Il y a eu la lettre de Philippe Torreton engueulant Depardieu, et la réplique de Luchini à Torreton, disant qu'il fallait une filmographie solide pour s'attaquer à un acteur comme Depardieu, citant notamment les Valseuses, mais ne citant pas Astérix et Obélix contre César ou bien encore l'immortel Disco.

Il y a eu la lettre ouverte de Roxanne Depardieu, expliquant que son père était un homme simple et proche du peuple, car il lui arrivait de garder "cinq jours de suite le même pantalon" (CQFD).

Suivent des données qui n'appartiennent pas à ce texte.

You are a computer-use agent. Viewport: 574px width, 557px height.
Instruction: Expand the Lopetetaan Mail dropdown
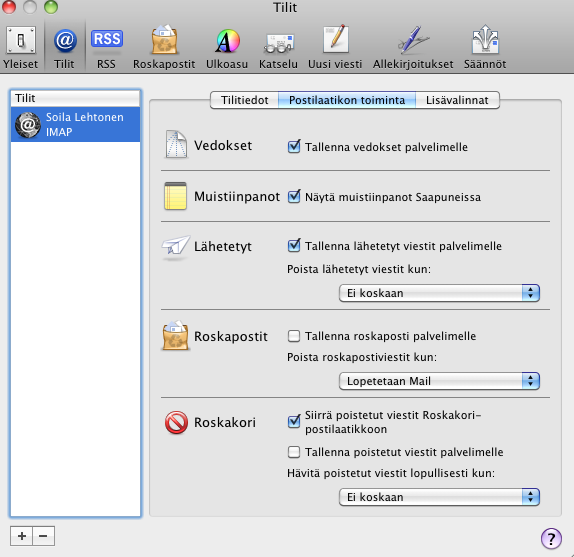(439, 381)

Et puis maintenant, il y a la retraite de Russie, l'accueil de Poutine, une datcha offerte et même un poste de ministre de la Culture de Mordovie s'il en veut ! De quoi amener cet ahuri à nous expliquer que la vraie démocratie est là, dans cette Russie ouverte et généreuse avec les gros Gégé, et non dans cette France aigrie qui le rejette sous des prétextes futiles, oubliant (si tant est qu'il en ait eu conscience un jour) que c'est justement le propre des pires dictatures que de pouvoir faire les cadeaux les plus ahurissants et les plus arbitraires à n'importe quel crétin pris soudain en amitié.

Ce devrait être le dernier épisode de l'affaire, car il est improbable que Depardieu parvienne encore à tomber plus bas.

A part ça, la fin du monde promise par les Mayas n'a pas eu lieu et on se prend presque à le regretter.